2012年5月27日 (日)

原発国民投票(3)

○5月22日(火) 原発国民投票、関西の賛同人の集まりということで、夕方十三へ。十三は大阪の庶民的な町のひとつ、阪急駅の近くの飲食店街を歩き、韓国料理店で冷麺を食べる。18:30頃に会場へ行く。今井一氏には初対面。名刺を交換し、彼の2冊の著書にサインをもらう。本へのサインをねだるのは私のささやかな楽しみ。

○集会は数人の参加者で始まったが、終わる頃には20数名になった。今井氏が東京、新潟、静岡、等での動きを報告し、関西での動きが鈍いとの指摘。住民投票と国民投票の違いという基本的な認識も議論された。ほとんどの(すべての?)、人は個人としてこの運動に係わり、その発言も爽やかである。自分で出来ることをやり、連帯できるのは気持ちのいい運動である。

○私がやっている肝心の署名集めは現在100名足らずだが、強力な助っ人がいるので、200名近くは集められそう。

○今週は「第二のフクシマ、日本滅亡」(広瀬隆/朝日新書)と「広瀬隆 怒りの緊急講演会}に大変良い刺激を受けた。次回にでも感想を。

六甲山人

2012年5月20日 (日)

西海原子力発電所

○「原発への抵抗は、どんな嫌がらせだって結局国家への反逆につながるんだよ」「原発の抱えている矛盾は全体として解決しなければ、解決にならないし、わずかの誤差があってもならない。原子力の社会っていうのはそういうものなんだ」

○書庫を整理していたら、「西海原子力発電所」(1986年出版/文芸春秋)という題の本を偶然に見つけた。井上光晴がチェルノブイリ事故(1986.4.26)の直前に書いた小説。今回初めて読んだ。西海原子力発電所は存在しないが、小説中の登場人物の会話から九州のどこかの原子力発電所と想像できる。ちなみに九州は佐賀県に「玄海原発」が4基、鹿児島県に「川内原発」が2基存在する。いずれも70年代から80年の前半にかけて運転を開始している。

○小説は不審火で1人の男と1人の女が焼死するところから始まる。色々な人物が登場し誰が、なぜ、という謎解きを始める。スパイ、二重スパイ、原発被曝者、原発労働者、さらに偽の被曝者等が登場し、小説は重層的に展開する。劇中劇「プルトニウムの秋」で冒頭のような会話が交わされる。

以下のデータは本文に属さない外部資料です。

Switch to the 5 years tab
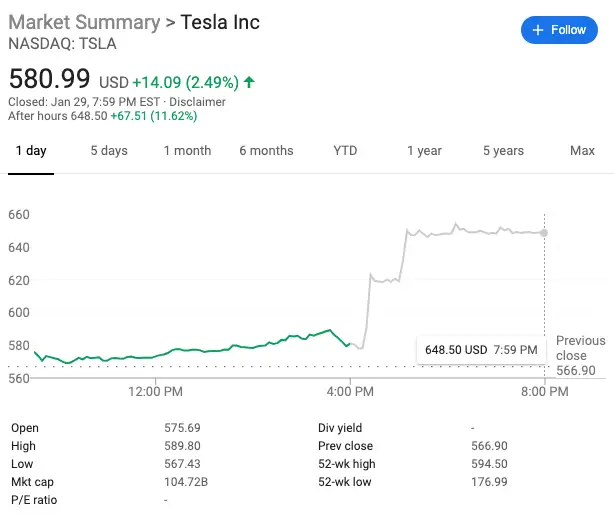 [503, 151]
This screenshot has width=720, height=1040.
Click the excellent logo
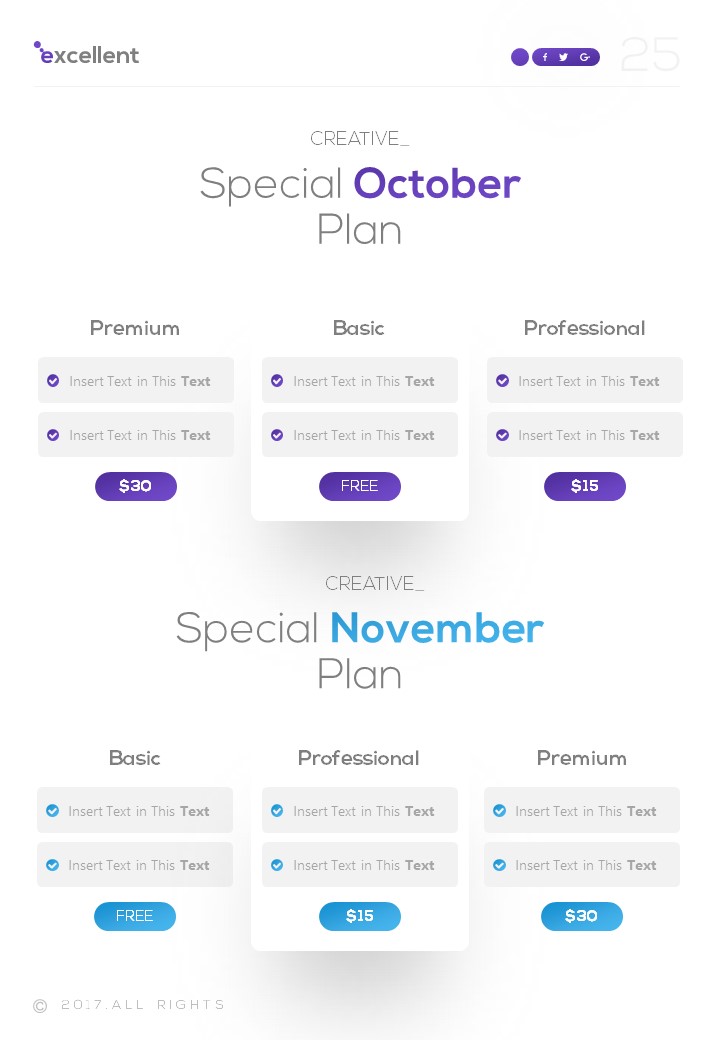[87, 55]
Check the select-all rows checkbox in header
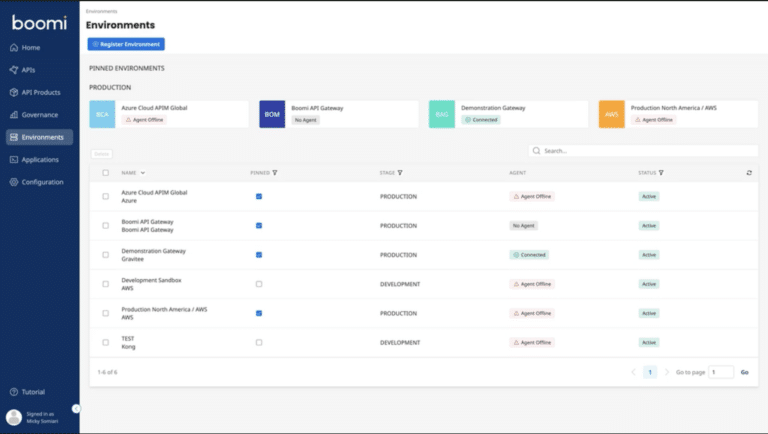768x434 pixels. (106, 173)
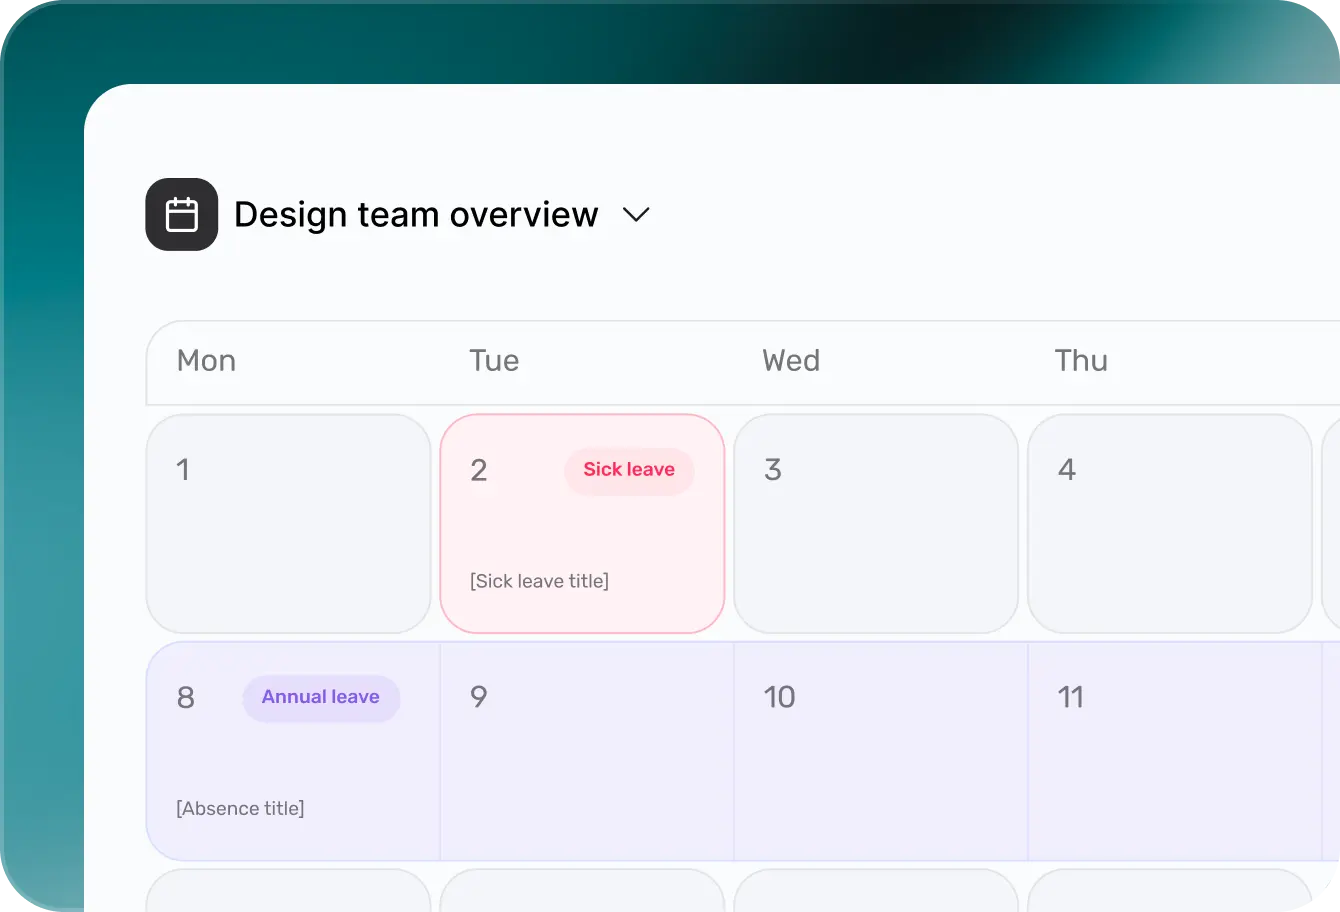Click day 9 within the annual leave span
The width and height of the screenshot is (1340, 912).
point(586,751)
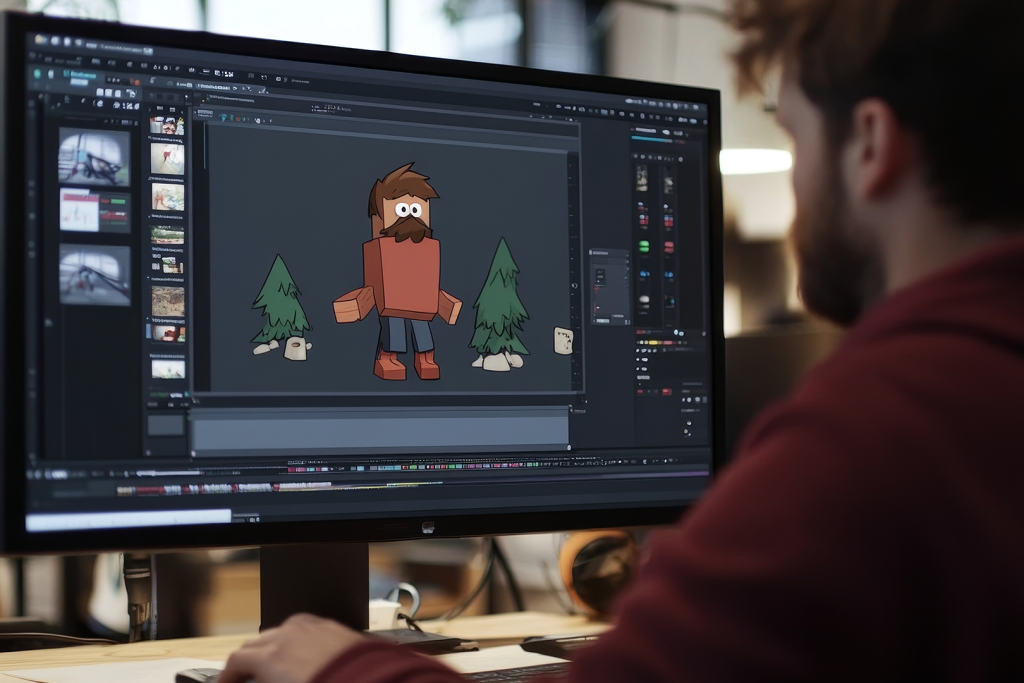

○現状をみると、日本の社会はおよそ30年前とほとんど変わっていない。原発を動かすために汚れた金を使うひと、それを受取る人、その結果として反目しあう社会。          井上光晴は様々な人物を通して、原爆、原発をどう生き延びるのかを読者に問うている。

六甲山人

2012年5月13日 (日)

今週の動き

○5月11日(金)  大阪へ。地下鉄淀屋橋で降りるとなじみの会社が数社ある。まずは北浜の会計士事務所を訪問し、馴染のKさんに「原発国民投票」の趣旨を説明、署名集めをお願いする。そのあと道修町の会社を訪問し、3人の人に会い、「国民投票」署名集めをお願いする。みんな顔馴染みなので、気楽に引受けてくれる。むしろ議論をしたかったのだが、とにかく善意を信じて無駄口(?)はたたかない。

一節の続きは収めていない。